The death of Silverlight Streaming (a free hosting service provided by Microsoft) made me think through the cost of hosting small apps and sites on Windows Azure. [edit 25 Feb - and it turns out I'm not alone]
Although Azure’s pricing model might make sense for Enterprise scenarios, the math doesn’t seem to add up for smaller-scale applications.
The problem for Microsoft, as I see it, is that these smaller-scale apps could drive breadth adoption of Azure by developers and SMBs.

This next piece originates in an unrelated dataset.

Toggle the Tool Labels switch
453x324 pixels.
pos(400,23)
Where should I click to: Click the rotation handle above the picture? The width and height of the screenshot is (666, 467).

The Cost of a Simple Media-Driven Azure Site
Azure compute time is 12 cents an hour, and by compute time, Azure means “up-time,” not compute cycles used. Storage is an additional 15 cents per gigabyte [edit 25 Feb - turns out this rate is per month as per comments and this MSDN article - edits and changes inline and my thoughts remain largely the same about the TCO].
So we’re talking just shy of $7.00 $3.00 per day just to keep any app up on Azure. That’s almost $200 $70 a month!
Let’s take a simple and illustrative example: the FractLOL, a Silverlight+DeepZoom app. I needed to move it from Silverlight Streaming before it dies on the 31st.
I say it is an “illustrative” example because:
- For a small website, the inclusion of rich media content like a Silverlight Deep Zoom might be exactly the sort of differentiating feature that would make Azure or some other cloud computing solution appealing.
- When I first posted it, it got slammed with thousands of hits a day, and experienced the sort of brief spikes in traffic that a cloud data centre could gracefully support, but a shared hosting scenario could not.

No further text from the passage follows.